### Provided material
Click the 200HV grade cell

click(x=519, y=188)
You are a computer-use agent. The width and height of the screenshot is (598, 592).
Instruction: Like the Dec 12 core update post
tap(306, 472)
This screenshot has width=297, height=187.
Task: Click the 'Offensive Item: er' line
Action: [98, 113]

### Instructions to follow
Start to finish, output the whole listing exactly.

### Task response
Click the 200HV grade cell

click(x=519, y=188)
You are a computer-use agent. The width and height of the screenshot is (598, 592).
Instruction: Like the Dec 12 core update post
tap(306, 472)
This screenshot has width=297, height=187.
Task: Click the 'Offensive Item: er' line
Action: [98, 113]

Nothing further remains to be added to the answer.